Stored data
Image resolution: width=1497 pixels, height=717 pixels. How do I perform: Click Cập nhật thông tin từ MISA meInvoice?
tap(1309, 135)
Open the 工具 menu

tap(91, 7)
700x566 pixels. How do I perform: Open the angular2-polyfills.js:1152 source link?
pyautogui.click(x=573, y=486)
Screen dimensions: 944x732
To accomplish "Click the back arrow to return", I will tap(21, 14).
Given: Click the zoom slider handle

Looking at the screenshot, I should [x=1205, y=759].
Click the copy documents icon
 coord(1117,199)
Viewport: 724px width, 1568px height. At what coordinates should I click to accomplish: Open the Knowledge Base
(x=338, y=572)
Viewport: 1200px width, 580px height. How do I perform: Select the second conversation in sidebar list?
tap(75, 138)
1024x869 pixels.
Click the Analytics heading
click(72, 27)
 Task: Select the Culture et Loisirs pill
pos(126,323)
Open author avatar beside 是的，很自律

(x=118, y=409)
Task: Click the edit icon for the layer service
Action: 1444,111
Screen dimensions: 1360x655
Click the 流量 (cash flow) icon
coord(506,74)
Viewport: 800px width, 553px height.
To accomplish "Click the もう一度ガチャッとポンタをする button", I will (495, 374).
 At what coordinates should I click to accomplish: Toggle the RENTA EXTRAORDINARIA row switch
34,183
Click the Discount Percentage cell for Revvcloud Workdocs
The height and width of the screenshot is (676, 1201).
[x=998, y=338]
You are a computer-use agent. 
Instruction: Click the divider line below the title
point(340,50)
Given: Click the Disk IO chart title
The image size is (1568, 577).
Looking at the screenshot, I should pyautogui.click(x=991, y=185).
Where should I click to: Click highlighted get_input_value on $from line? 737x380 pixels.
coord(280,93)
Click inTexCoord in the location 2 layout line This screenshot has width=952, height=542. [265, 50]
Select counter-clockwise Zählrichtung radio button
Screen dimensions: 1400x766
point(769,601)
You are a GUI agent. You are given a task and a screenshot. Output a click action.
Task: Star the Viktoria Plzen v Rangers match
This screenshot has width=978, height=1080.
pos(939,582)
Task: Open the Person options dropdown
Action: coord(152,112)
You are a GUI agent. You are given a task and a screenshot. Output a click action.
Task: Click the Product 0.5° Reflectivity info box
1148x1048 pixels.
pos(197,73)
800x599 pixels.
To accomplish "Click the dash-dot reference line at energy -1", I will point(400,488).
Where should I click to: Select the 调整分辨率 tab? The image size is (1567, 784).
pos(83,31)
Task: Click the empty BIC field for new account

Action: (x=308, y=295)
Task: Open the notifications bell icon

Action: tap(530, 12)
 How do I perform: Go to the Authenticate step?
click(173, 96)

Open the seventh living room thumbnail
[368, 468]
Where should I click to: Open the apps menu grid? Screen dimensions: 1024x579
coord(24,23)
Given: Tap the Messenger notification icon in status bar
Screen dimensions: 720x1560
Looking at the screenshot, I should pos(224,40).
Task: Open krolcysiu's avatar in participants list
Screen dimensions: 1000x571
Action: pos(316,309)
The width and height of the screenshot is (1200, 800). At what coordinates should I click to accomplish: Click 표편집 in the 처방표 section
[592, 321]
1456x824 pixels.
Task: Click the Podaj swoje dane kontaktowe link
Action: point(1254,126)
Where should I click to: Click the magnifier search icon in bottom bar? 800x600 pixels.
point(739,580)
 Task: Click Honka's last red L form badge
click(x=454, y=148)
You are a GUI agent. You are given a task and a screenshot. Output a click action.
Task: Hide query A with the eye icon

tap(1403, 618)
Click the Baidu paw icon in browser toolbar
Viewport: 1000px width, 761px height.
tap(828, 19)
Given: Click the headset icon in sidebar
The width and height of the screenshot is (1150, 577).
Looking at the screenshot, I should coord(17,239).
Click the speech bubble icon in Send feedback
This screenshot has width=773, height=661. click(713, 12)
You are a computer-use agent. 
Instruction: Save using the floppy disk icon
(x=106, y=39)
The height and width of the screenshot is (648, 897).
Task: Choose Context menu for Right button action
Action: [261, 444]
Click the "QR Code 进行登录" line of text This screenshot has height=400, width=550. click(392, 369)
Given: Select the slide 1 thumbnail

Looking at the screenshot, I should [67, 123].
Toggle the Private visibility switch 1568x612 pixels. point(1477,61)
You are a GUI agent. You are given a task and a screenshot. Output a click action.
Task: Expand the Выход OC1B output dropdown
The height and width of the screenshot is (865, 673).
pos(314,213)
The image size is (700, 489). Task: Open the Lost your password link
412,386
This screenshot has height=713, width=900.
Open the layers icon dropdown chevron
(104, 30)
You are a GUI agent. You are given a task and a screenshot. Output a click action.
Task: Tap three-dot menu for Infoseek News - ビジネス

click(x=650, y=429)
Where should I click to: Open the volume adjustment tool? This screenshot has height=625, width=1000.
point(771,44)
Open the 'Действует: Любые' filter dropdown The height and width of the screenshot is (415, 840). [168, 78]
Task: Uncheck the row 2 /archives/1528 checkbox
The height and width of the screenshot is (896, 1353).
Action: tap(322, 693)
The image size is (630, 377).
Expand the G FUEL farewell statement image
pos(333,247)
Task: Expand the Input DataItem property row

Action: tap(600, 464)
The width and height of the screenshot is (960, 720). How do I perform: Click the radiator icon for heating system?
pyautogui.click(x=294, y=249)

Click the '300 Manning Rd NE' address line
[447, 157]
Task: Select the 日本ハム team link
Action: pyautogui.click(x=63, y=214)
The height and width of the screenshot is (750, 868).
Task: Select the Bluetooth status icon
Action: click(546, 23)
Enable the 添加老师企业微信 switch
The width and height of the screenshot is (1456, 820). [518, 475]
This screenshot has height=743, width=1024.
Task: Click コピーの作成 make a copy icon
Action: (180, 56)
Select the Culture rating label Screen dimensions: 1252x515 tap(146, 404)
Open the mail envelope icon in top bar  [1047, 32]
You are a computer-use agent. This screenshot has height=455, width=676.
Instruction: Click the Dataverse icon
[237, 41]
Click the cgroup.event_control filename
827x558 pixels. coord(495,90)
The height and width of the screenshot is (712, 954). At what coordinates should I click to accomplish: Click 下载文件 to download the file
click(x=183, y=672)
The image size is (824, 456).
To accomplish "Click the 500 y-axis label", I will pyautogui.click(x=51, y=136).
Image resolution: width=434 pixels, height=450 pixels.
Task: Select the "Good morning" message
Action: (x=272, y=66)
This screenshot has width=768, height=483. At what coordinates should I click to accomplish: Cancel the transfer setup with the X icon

WHAT YOU SHOULD DO: The records above should all be quoted exactly, please.

RESPONSE AREA:
Image resolution: width=1497 pixels, height=717 pixels. How do I perform: Click Cập nhật thông tin từ MISA meInvoice?
tap(1309, 135)
Open the 工具 menu

tap(91, 7)
700x566 pixels. How do I perform: Open the angular2-polyfills.js:1152 source link?
pyautogui.click(x=573, y=486)
Screen dimensions: 944x732
To accomplish "Click the back arrow to return", I will tap(21, 14).
Given: Click the zoom slider handle

Looking at the screenshot, I should [x=1205, y=759].
Click the copy documents icon
 coord(1117,199)
Viewport: 724px width, 1568px height. At what coordinates should I click to accomplish: Open the Knowledge Base
(x=338, y=572)
Viewport: 1200px width, 580px height. How do I perform: Select the second conversation in sidebar list?
tap(75, 138)
1024x869 pixels.
Click the Analytics heading
click(72, 27)
 Task: Select the Culture et Loisirs pill
pos(126,323)
Open author avatar beside 是的，很自律

(x=118, y=409)
Task: Click the edit icon for the layer service
Action: 1444,111
Screen dimensions: 1360x655
Click the 流量 (cash flow) icon
coord(506,74)
Viewport: 800px width, 553px height.
To accomplish "Click the もう一度ガチャッとポンタをする button", I will (495, 374).
 At what coordinates should I click to accomplish: Toggle the RENTA EXTRAORDINARIA row switch
34,183
Click the Discount Percentage cell for Revvcloud Workdocs
The height and width of the screenshot is (676, 1201).
[x=998, y=338]
You are a computer-use agent. 
Instruction: Click the divider line below the title
point(340,50)
Given: Click the Disk IO chart title
The image size is (1568, 577).
Looking at the screenshot, I should pyautogui.click(x=991, y=185).
Where should I click to: Click highlighted get_input_value on $from line? 737x380 pixels.
coord(280,93)
Click inTexCoord in the location 2 layout line This screenshot has width=952, height=542. [265, 50]
Select counter-clockwise Zählrichtung radio button
Screen dimensions: 1400x766
point(769,601)
You are a GUI agent. You are given a task and a screenshot. Output a click action.
Task: Star the Viktoria Plzen v Rangers match
This screenshot has width=978, height=1080.
pos(939,582)
Task: Open the Person options dropdown
Action: coord(152,112)
You are a GUI agent. You are given a task and a screenshot. Output a click action.
Task: Click the Product 0.5° Reflectivity info box
1148x1048 pixels.
pos(197,73)
800x599 pixels.
To accomplish "Click the dash-dot reference line at energy -1", I will point(400,488).
Where should I click to: Select the 调整分辨率 tab? The image size is (1567, 784).
pos(83,31)
Task: Click the empty BIC field for new account

Action: (x=308, y=295)
Task: Open the notifications bell icon

Action: tap(530, 12)
 How do I perform: Go to the Authenticate step?
click(173, 96)

Open the seventh living room thumbnail
[368, 468]
Where should I click to: Open the apps menu grid? Screen dimensions: 1024x579
coord(24,23)
Given: Tap the Messenger notification icon in status bar
Screen dimensions: 720x1560
Looking at the screenshot, I should pos(224,40).
Task: Open krolcysiu's avatar in participants list
Screen dimensions: 1000x571
Action: pos(316,309)
The width and height of the screenshot is (1200, 800). At what coordinates should I click to accomplish: Click 표편집 in the 처방표 section
[592, 321]
1456x824 pixels.
Task: Click the Podaj swoje dane kontaktowe link
Action: point(1254,126)
Where should I click to: Click the magnifier search icon in bottom bar? 800x600 pixels.
point(739,580)
 Task: Click Honka's last red L form badge
click(x=454, y=148)
You are a GUI agent. You are given a task and a screenshot. Output a click action.
Task: Hide query A with the eye icon

tap(1403, 618)
Click the Baidu paw icon in browser toolbar
Viewport: 1000px width, 761px height.
tap(828, 19)
Given: Click the headset icon in sidebar
The width and height of the screenshot is (1150, 577).
Looking at the screenshot, I should coord(17,239).
Click the speech bubble icon in Send feedback
This screenshot has width=773, height=661. click(713, 12)
You are a computer-use agent. 
Instruction: Save using the floppy disk icon
(x=106, y=39)
The height and width of the screenshot is (648, 897).
Task: Choose Context menu for Right button action
Action: [261, 444]
Click the "QR Code 进行登录" line of text This screenshot has height=400, width=550. click(392, 369)
Given: Select the slide 1 thumbnail

Looking at the screenshot, I should [67, 123].
Toggle the Private visibility switch 1568x612 pixels. point(1477,61)
You are a GUI agent. You are given a task and a screenshot. Output a click action.
Task: Expand the Выход OC1B output dropdown
The height and width of the screenshot is (865, 673).
pos(314,213)
The image size is (700, 489). Task: Open the Lost your password link
412,386
This screenshot has height=713, width=900.
Open the layers icon dropdown chevron
(104, 30)
You are a GUI agent. You are given a task and a screenshot. Output a click action.
Task: Tap three-dot menu for Infoseek News - ビジネス

click(x=650, y=429)
Where should I click to: Open the volume adjustment tool? This screenshot has height=625, width=1000.
point(771,44)
Open the 'Действует: Любые' filter dropdown The height and width of the screenshot is (415, 840). [168, 78]
Task: Uncheck the row 2 /archives/1528 checkbox
The height and width of the screenshot is (896, 1353).
Action: tap(322, 693)
The image size is (630, 377).
Expand the G FUEL farewell statement image
pos(333,247)
Task: Expand the Input DataItem property row

Action: tap(600, 464)
The width and height of the screenshot is (960, 720). How do I perform: Click the radiator icon for heating system?
pyautogui.click(x=294, y=249)

Click the '300 Manning Rd NE' address line
[447, 157]
Task: Select the 日本ハム team link
Action: pyautogui.click(x=63, y=214)
The height and width of the screenshot is (750, 868).
Task: Select the Bluetooth status icon
Action: click(546, 23)
Enable the 添加老师企业微信 switch
The width and height of the screenshot is (1456, 820). [518, 475]
This screenshot has height=743, width=1024.
Task: Click コピーの作成 make a copy icon
Action: (180, 56)
Select the Culture rating label Screen dimensions: 1252x515 tap(146, 404)
Open the mail envelope icon in top bar  [1047, 32]
You are a computer-use agent. This screenshot has height=455, width=676.
Instruction: Click the Dataverse icon
[237, 41]
Click the cgroup.event_control filename
827x558 pixels. coord(495,90)
The height and width of the screenshot is (712, 954). At what coordinates should I click to accomplish: Click 下载文件 to download the file
click(x=183, y=672)
The image size is (824, 456).
To accomplish "Click the 500 y-axis label", I will pyautogui.click(x=51, y=136).
Image resolution: width=434 pixels, height=450 pixels.
Task: Select the "Good morning" message
Action: (x=272, y=66)
This screenshot has width=768, height=483. At what coordinates should I click to accomplish: Cancel the transfer setup with the X icon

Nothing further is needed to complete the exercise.